Schools in the district (with 2020–21 enrollment data from the National Center for Education Statistics) are:
- Elementary schools
- Brookdale Avenue School with 131 students in grades K-4
  - Nicole Stuto, principal
- Frederic N. Brown School with 274 students in grades K-4
  - Anthony Lanzo, principal
- Forest Avenue School with 213 students in grades K-4
  - Jeffrey Monacelli, principal
- Laning Avenue School with 233 students in grades PreK-4
  - Howard Freund, principal
- Middle school
- Henry B. Whitehorne Middle School with 643 students in grades 5-8
  - David Galbierczyk, principal
- High school
- Verona High School with 686 students in grades 9-12
  - Joshua Cogdill, principal

==Administration==
Core members of the district's administration are:
- Diane DiGiuseppe, superintendent of schools
- Jorge Cruz, school business administrator and board secretary

==Board of education==
The district's board of education, composed of five members, sets policy and oversees the fiscal and educational operation of the district through its administration.

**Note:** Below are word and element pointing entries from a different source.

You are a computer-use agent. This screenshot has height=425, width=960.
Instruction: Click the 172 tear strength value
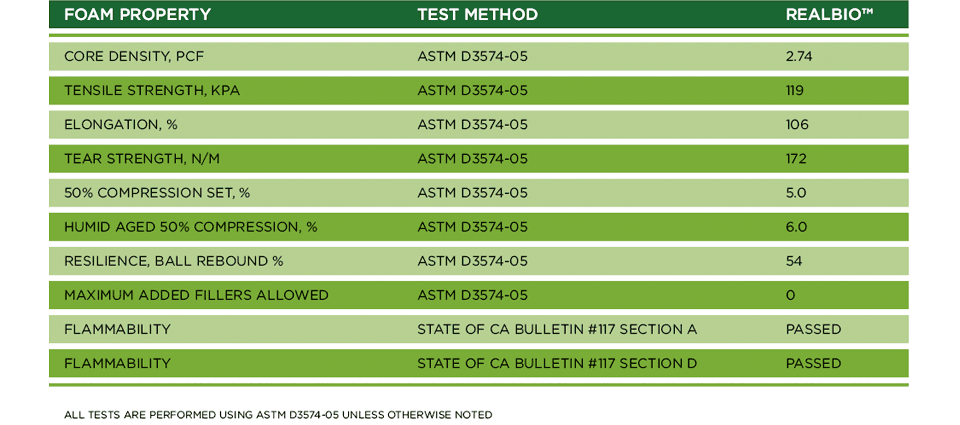[796, 159]
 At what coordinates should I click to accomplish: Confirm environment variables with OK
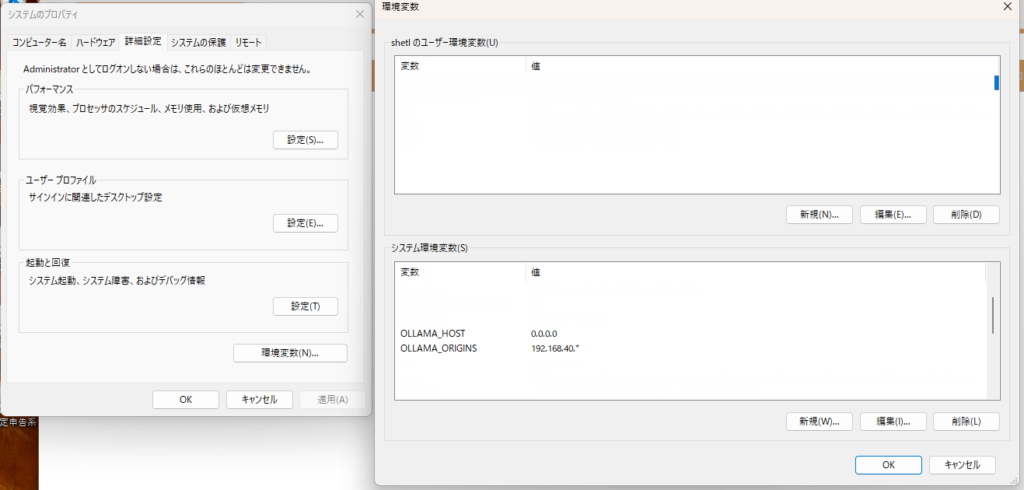point(888,464)
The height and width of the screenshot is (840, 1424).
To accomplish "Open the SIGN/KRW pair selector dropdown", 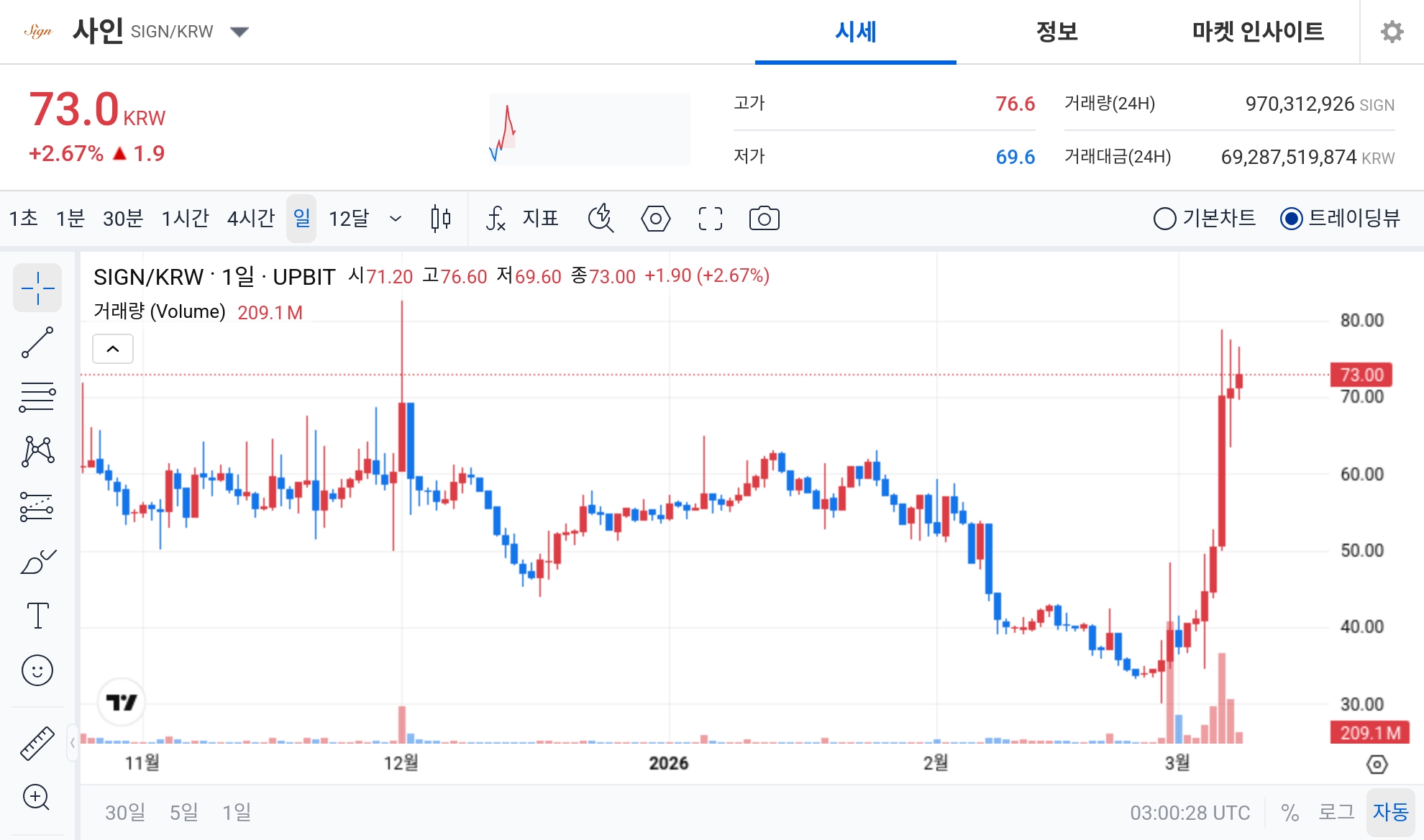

As a Type II school district, the board's trustees are elected directly by voters to serve three-year terms of office on a staggered basis, with either one or two seats up for election each year held (since 2012) as part of the November general election. The board appoints a superintendent to oversee the district's day-to-day operations and a business administrator to supervise the business functions of the district.